:: Provided material

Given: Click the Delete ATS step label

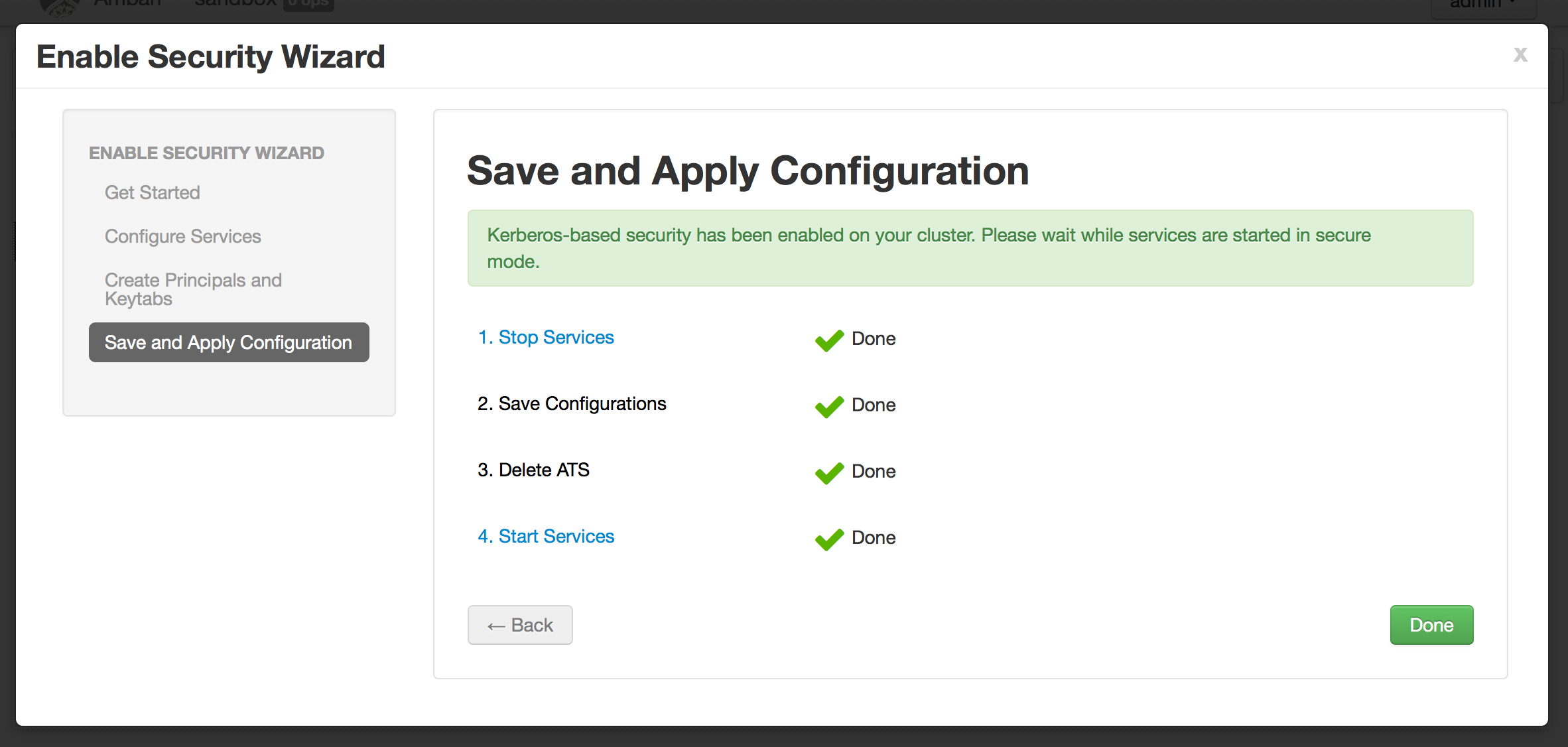Looking at the screenshot, I should [533, 470].
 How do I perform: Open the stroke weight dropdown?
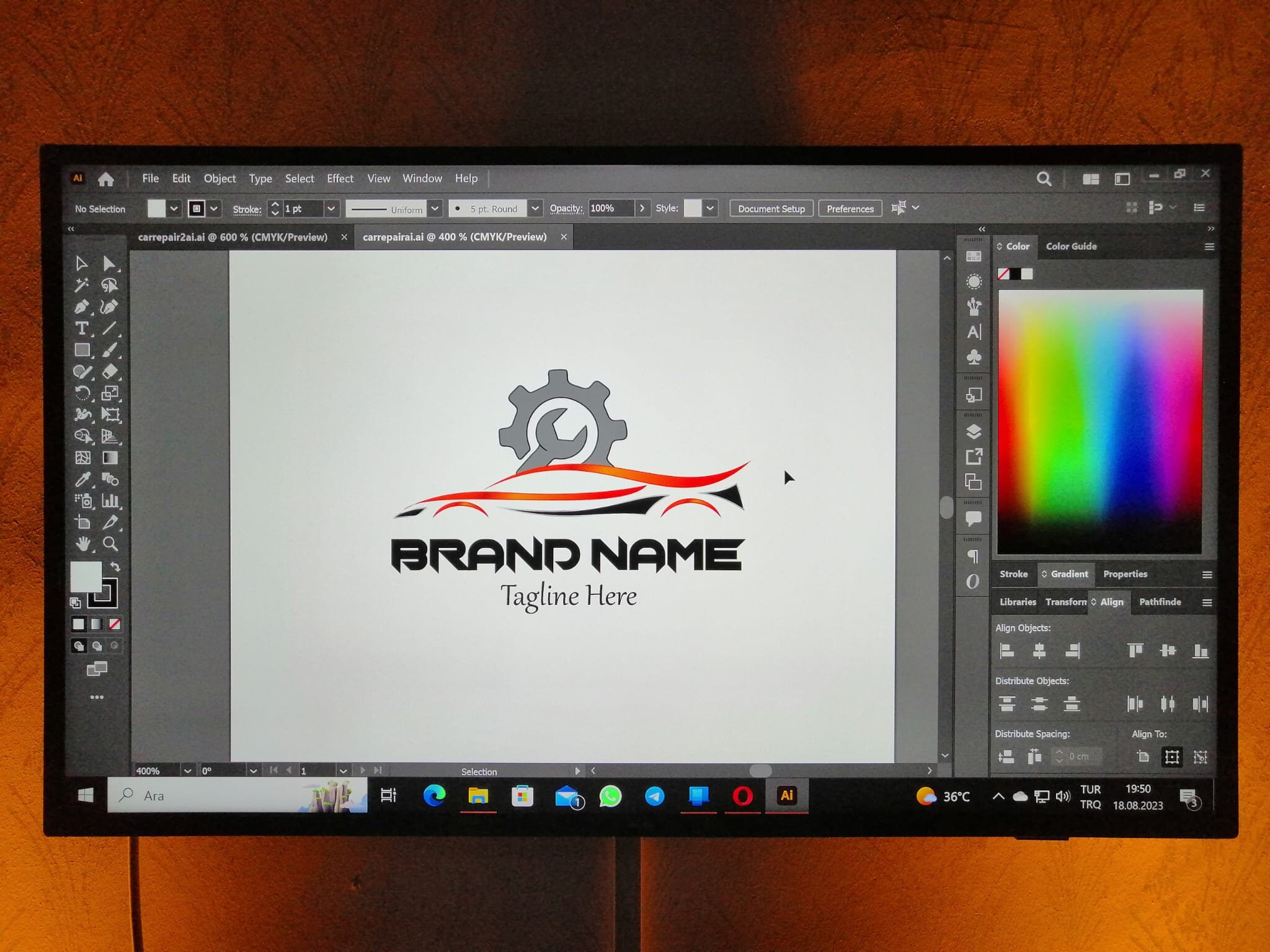[331, 208]
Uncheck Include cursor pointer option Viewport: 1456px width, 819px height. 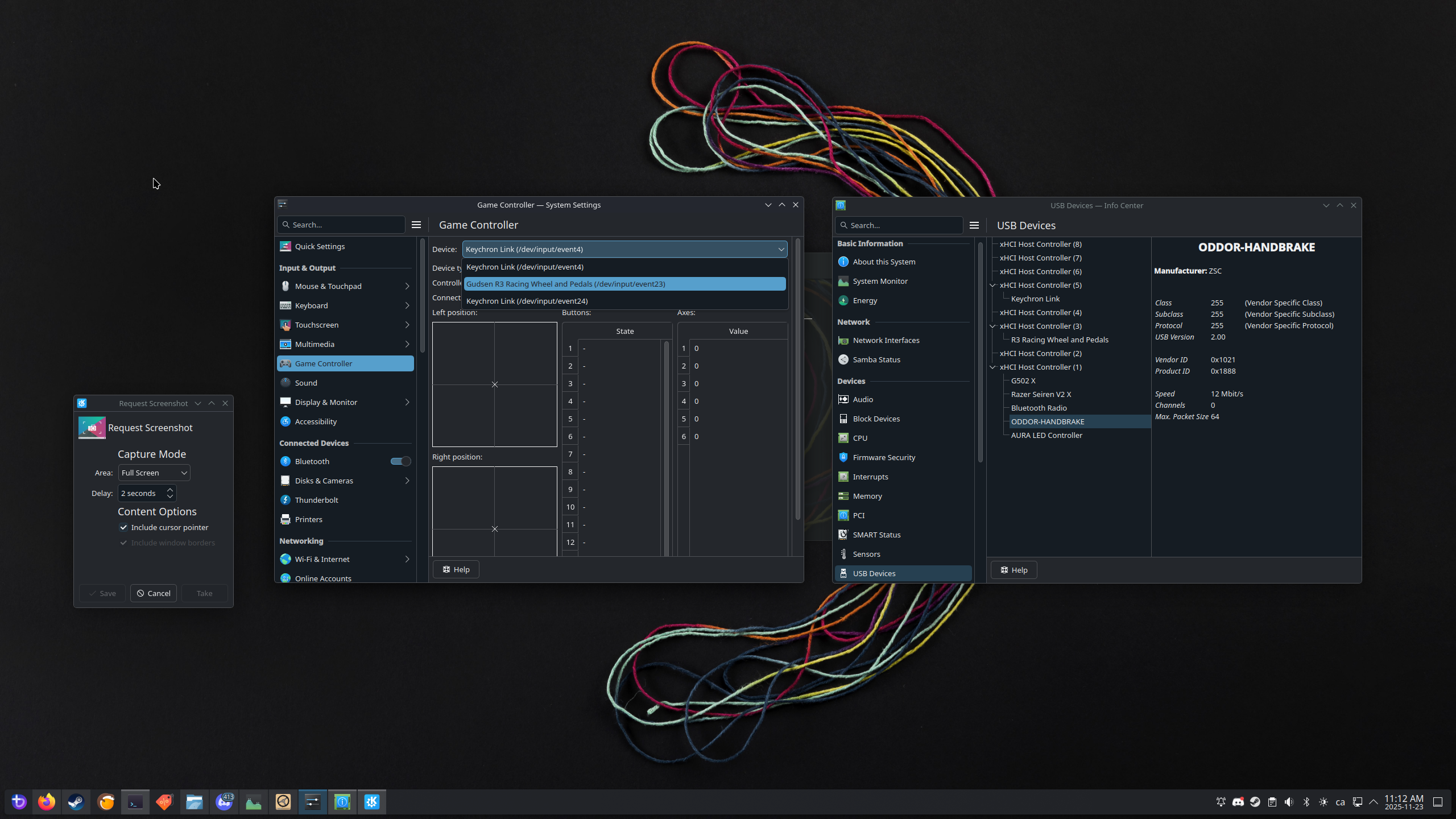[x=123, y=527]
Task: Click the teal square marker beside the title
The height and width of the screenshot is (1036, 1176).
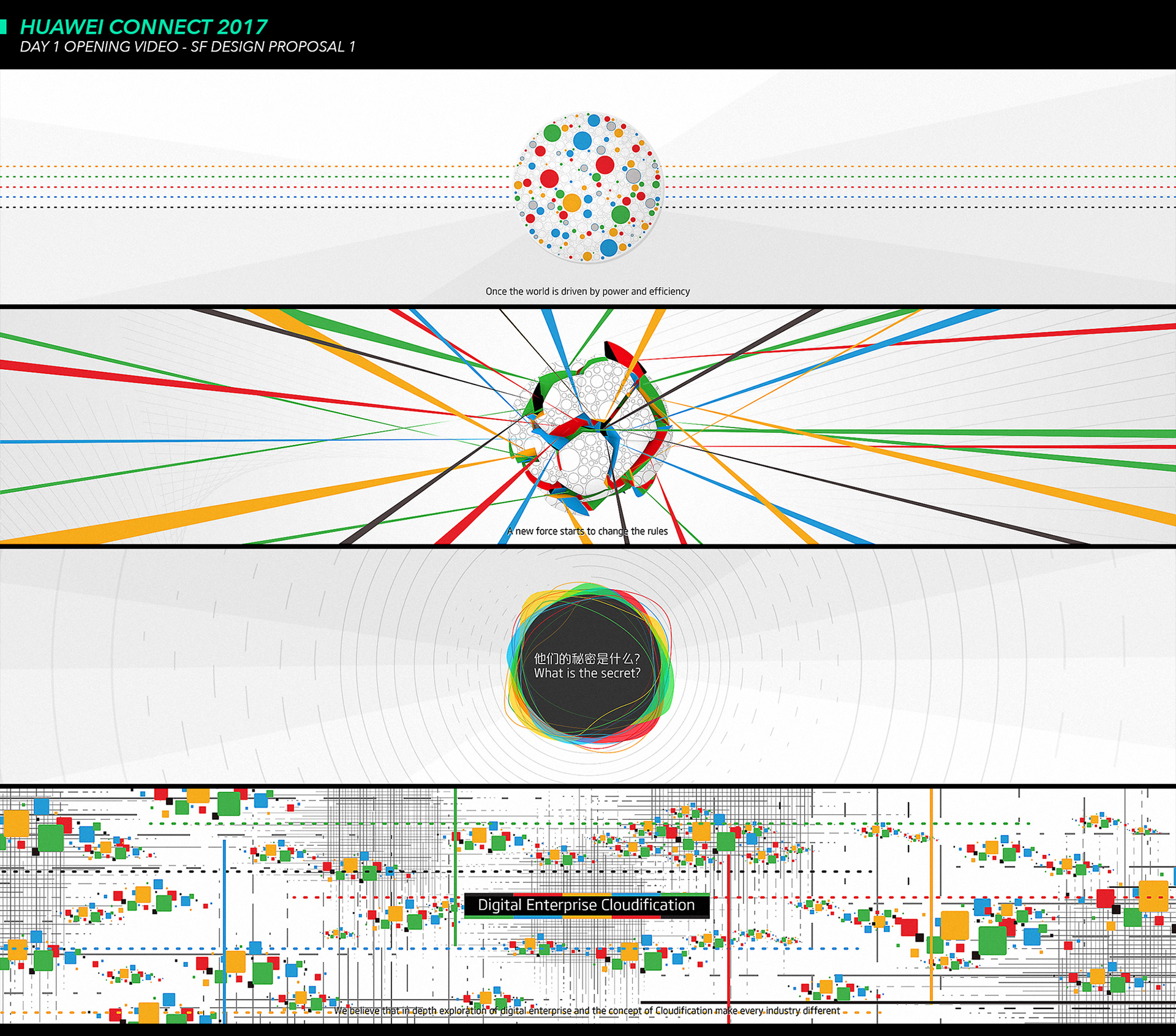Action: (3, 26)
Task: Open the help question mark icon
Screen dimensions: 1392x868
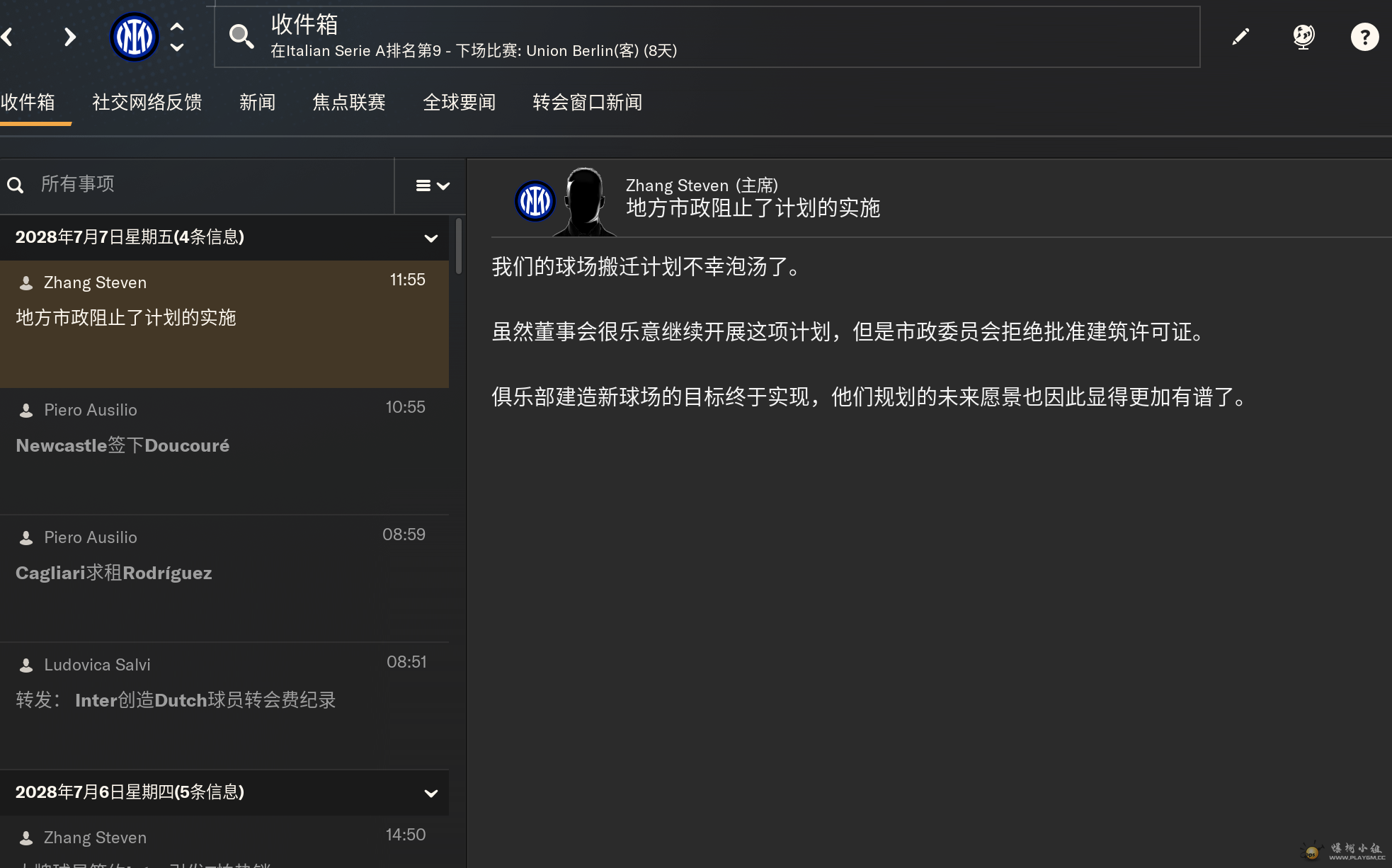Action: click(1364, 37)
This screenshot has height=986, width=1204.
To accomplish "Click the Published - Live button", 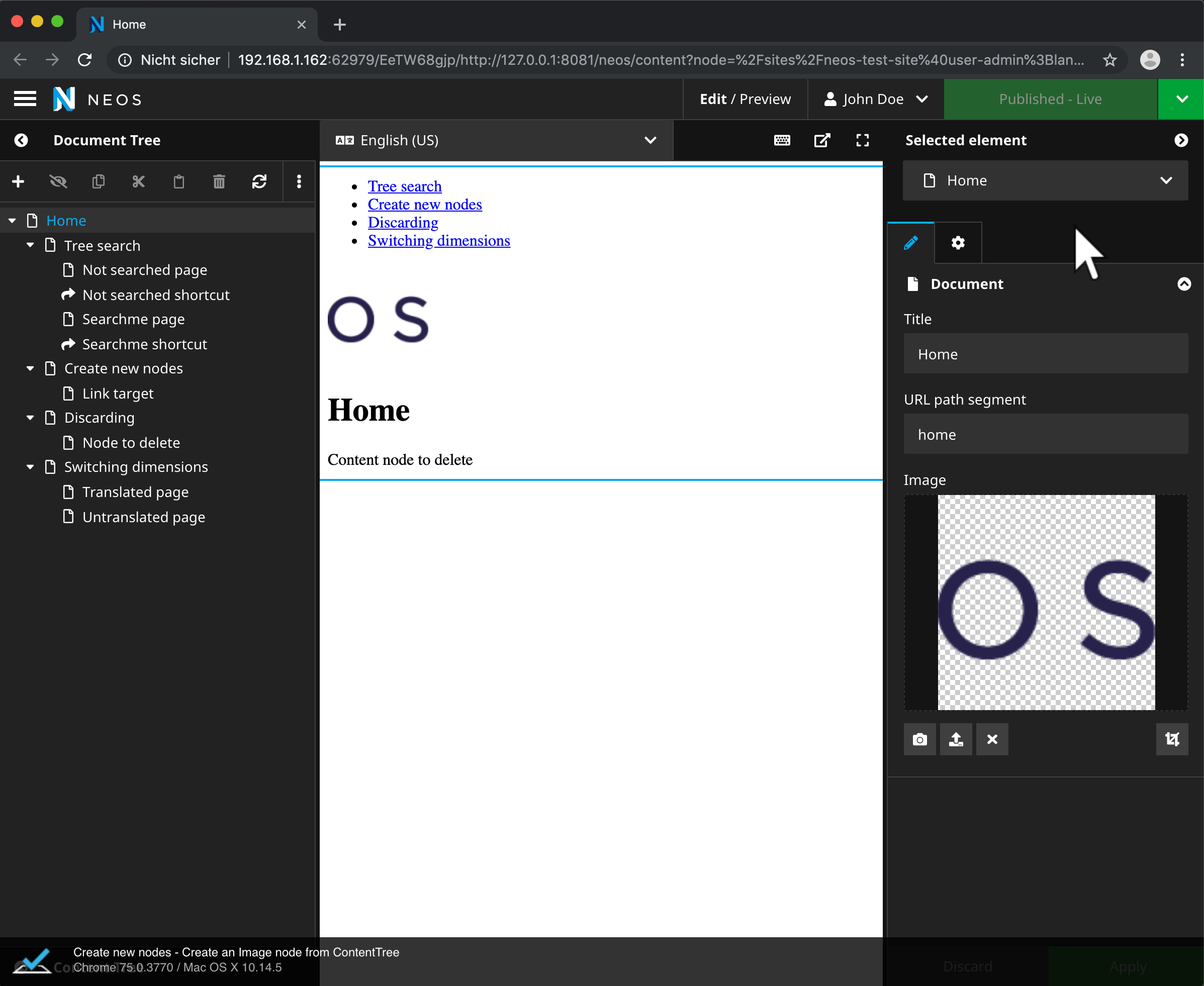I will (x=1050, y=99).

::::

- Action item: Find every line above where the word "Task" occurs, and copy that line.

- Solution:
Task: Click the teal square marker beside the title
Task: Open the help question mark icon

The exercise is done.